I have worked with a few sysadmins who get personally offended when help desk tickets come in that address legitimate concerns and are often caused by us. Please don't be one of these sysadmins. Knee-jerk reactions followed closely with rants of, "Their (the end-user) troubleshooting sucks!" or, "They have no idea what the hell I do. I didn't cause this problem!"
I can’t help but think of the South Park where Kyle won’t swim in public pools because of so much pee. “We’ve just tested the PH balance in the pool...as we suspected it’s all P and no H.” I remember one time a ticket came over to my department. It seemed that several brand new servers in a different department were "randomly" blue screening. A person (who is still a good friend so I won't name names) that I worked with shrugged this problem off immediately and with extreme prejudice. He said, "We haven't touched those computers!" I interjected and said, "Hey, there is a possibility that the TMA is peeing in their pool. I'm going to check this out."
You see, at this organization, we used Tivoli, and back then, the agent was known as the TMA or Tivoli Management Agent. This agent had root access. I asked the sysadmin who had reported it to my department if he had a list of dates/times these servers had crapped the bed. As a seasoned and respected sys admin, he had this information. I noticed that each date and time reported coincided with scheduled Tivoli Inventory scans on those machines. I'll cut to the chase. These brand new servers had no USB ports, and the Tivoli scanner was attempting to scan the USB bus.

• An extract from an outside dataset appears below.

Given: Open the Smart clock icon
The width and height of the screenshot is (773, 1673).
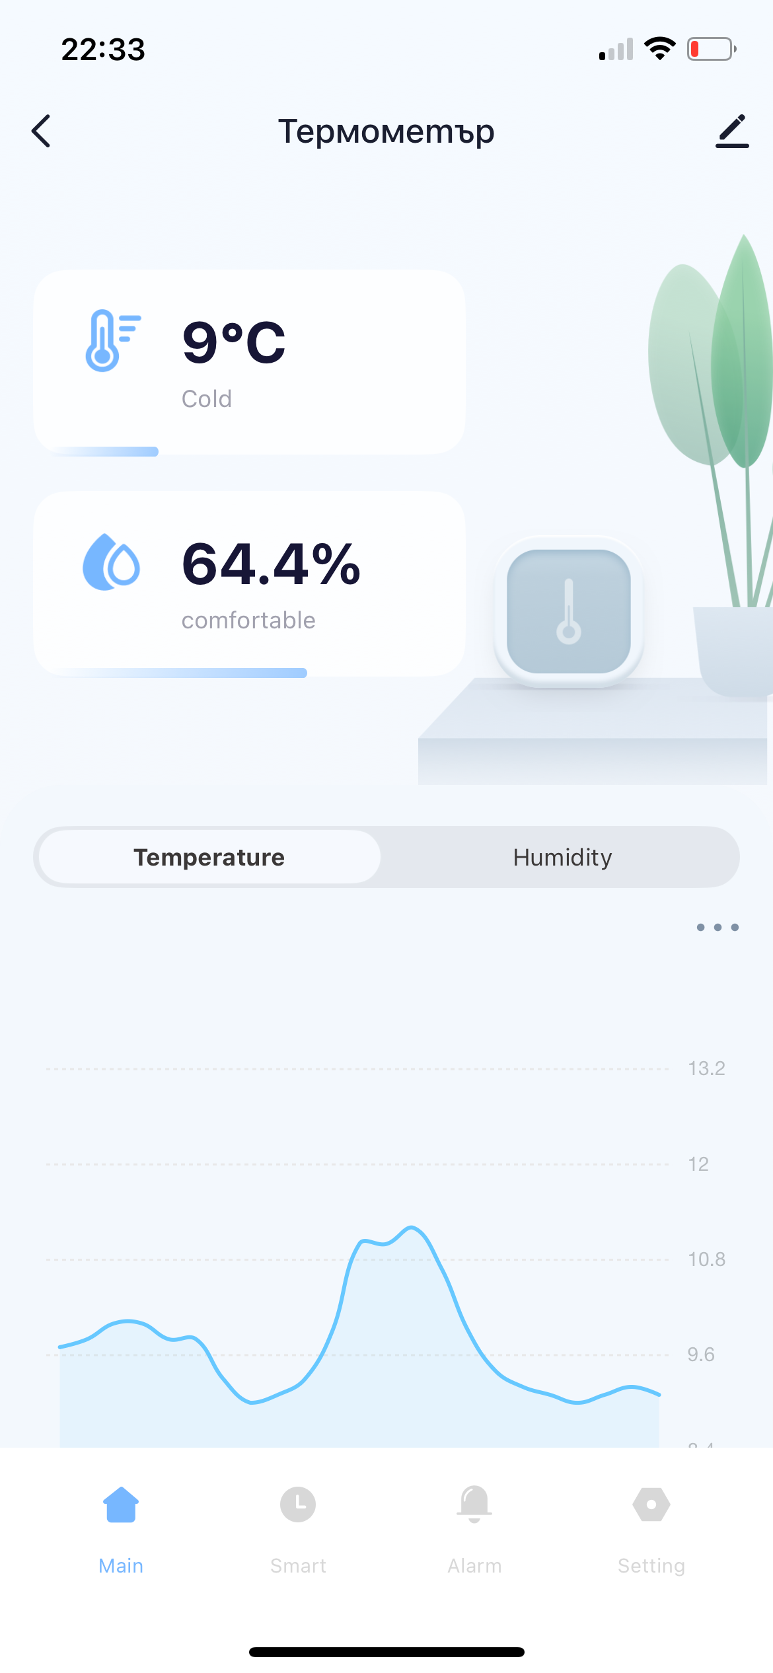Looking at the screenshot, I should pos(298,1505).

There was obviously very poor error handling in the Tivoli scanner, so when it tried to scan something that (it assumed) must always exist it couldn't handle the exception, and a blue screen immediately followed.

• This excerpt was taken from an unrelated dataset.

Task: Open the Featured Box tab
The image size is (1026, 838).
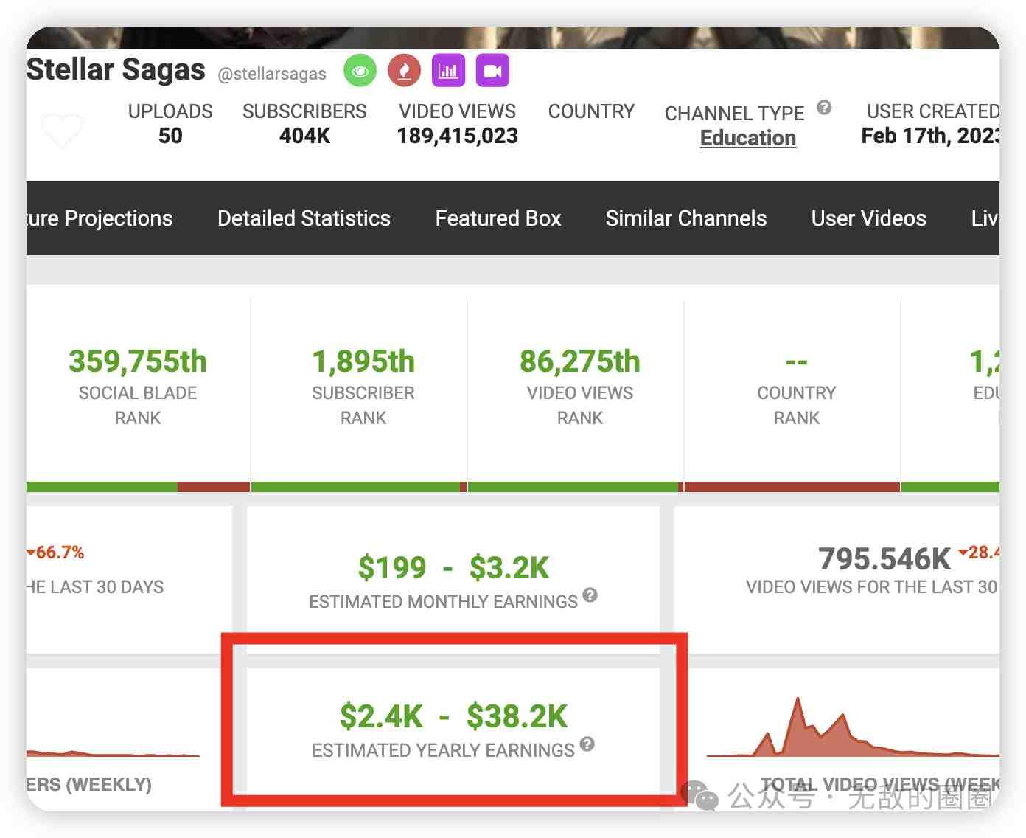Action: (x=498, y=218)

I went to the other department and grabbed one of these USB-less test servers to validate my hypothesis. Sure enough, I caused a blue screen. First, I removed these types of servers from future scans. Then, I created a new scan configuration that didn't attempt to scan USB and applied it to these servers. Next, I alerted IBM who, to their collective credit, added some better error handling to their scanners so that the absence of a USB bus didn't cause the scanner to behave like a fainting goat.

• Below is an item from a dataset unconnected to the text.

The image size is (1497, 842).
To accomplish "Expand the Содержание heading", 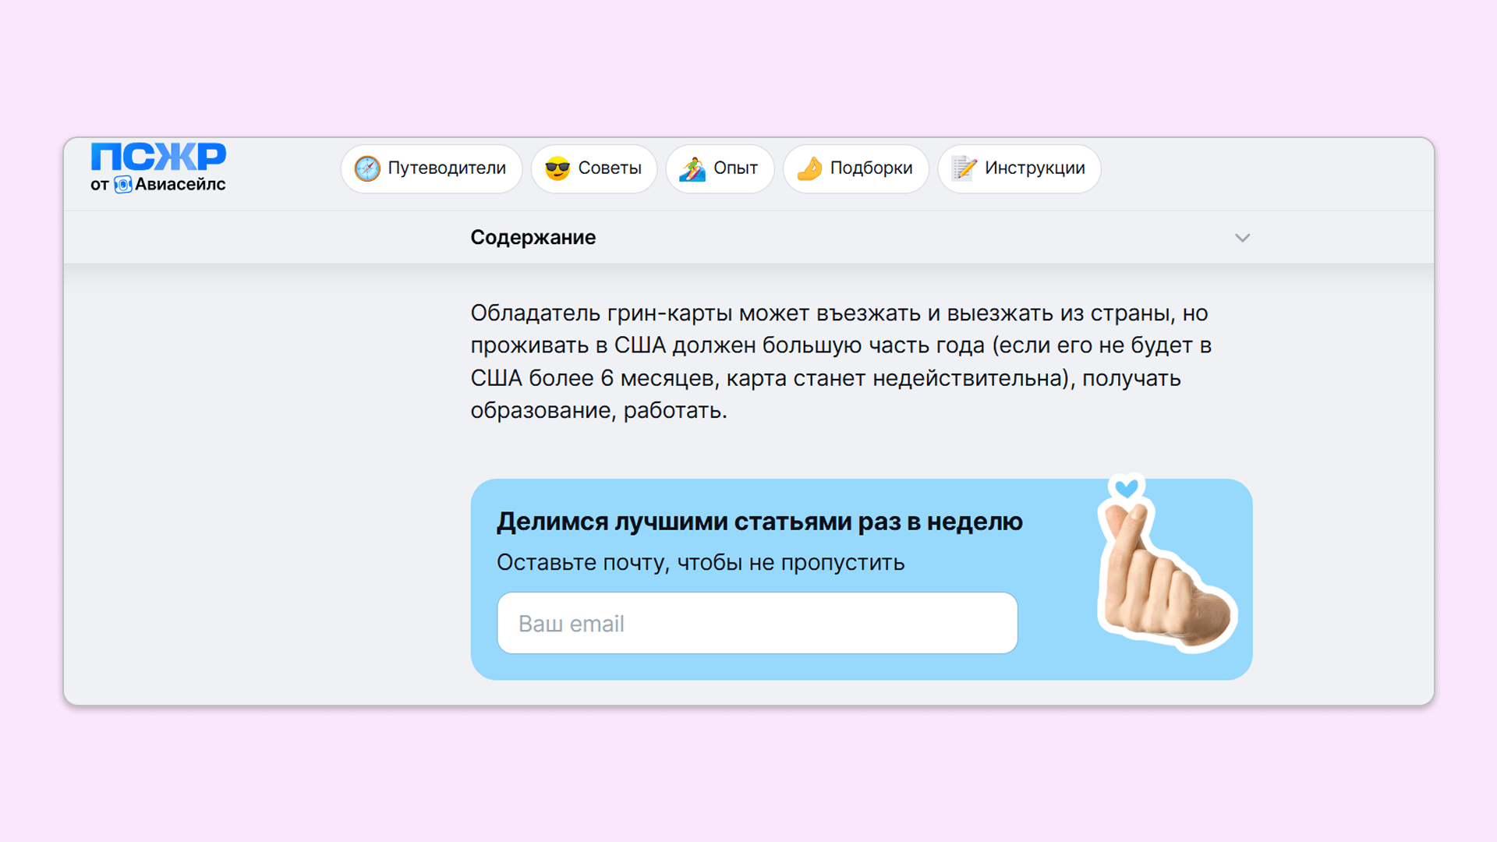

We must always remember that even though end-users don't always understand causation vs. correlation, this doesn't mean that they are always wrong. We wield powerful tools that can do real damage when they aren’t used properly. Be respectful. Do some troubleshooting. Every sysadmin that is worth their weight enjoys the challenge different problems present. Have some damn fun, do some digging and quit pretending that you’ve never peed in someone else’s pool.